In Einhorn's third-quarter letter to investors, he wrote that Greenlight Capital sold its shares of Apple due to its heightened valuation and fears of Chinese retaliation in response to U.S. tariffs.
Since Greenlight's first purchase of Apple in May 2010, the firm said, its investment earned clients over $1 billion.
"At the end of the day, [David] made some money and wants to bank his winnings here. I don't think the substance of what he said has much merit, around the China stuff; that's a small part of it," Munster said.
Edward Snyder, managing director at Charter Equity Research, said the China threat isn't so much tariffs as it is competition from Chinese companies that may start to erode some high-end handset business, which won't help Apple's stagnating unit sales.
And as the high-end handset market becomes more saturated, Snyder said, he doesn't see another Steve Jobs type coming along to innovate Apple out of its conundrum.
"They are grappling ... with the same problem that all handset companies that have matured and ran out of ideas have done in the past — Motorola, Nokia, Rim.
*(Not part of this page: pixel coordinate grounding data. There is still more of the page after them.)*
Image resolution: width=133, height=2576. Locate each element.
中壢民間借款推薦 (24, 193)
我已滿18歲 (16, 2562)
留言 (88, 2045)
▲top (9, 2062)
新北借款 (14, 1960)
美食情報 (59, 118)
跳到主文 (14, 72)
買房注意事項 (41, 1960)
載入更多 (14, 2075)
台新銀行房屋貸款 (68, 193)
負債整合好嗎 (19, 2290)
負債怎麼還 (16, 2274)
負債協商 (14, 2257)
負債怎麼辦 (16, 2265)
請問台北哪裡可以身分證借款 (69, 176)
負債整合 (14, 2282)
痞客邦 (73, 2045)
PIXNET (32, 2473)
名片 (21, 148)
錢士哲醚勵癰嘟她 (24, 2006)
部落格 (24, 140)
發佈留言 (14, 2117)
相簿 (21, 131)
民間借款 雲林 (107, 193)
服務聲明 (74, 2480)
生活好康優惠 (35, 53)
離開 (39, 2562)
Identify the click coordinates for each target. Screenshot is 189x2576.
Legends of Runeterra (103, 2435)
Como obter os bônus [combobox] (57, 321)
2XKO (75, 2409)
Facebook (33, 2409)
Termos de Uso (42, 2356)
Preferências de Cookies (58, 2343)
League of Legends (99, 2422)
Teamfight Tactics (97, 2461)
So far I have not heard them articulate a strategy on how they are going to avoid the same thing that happened to those companies," Snyder said in the same "Closing Bell" interview as Munster.
"The future, as they are articulating it now, is a service play, but that doesn't work if you start losing subscribers," he added.
Munster agreed with Einhorn that there isn't "as much upside in Apple shares in the next seven years as the past seven years," but he said there is no reason to be concerned.
"There is substantial upside going forward, because I think as more investors start to understand this is ... a different Apple today than it was over the past eight years, that will be positive for the multiple," Munster said.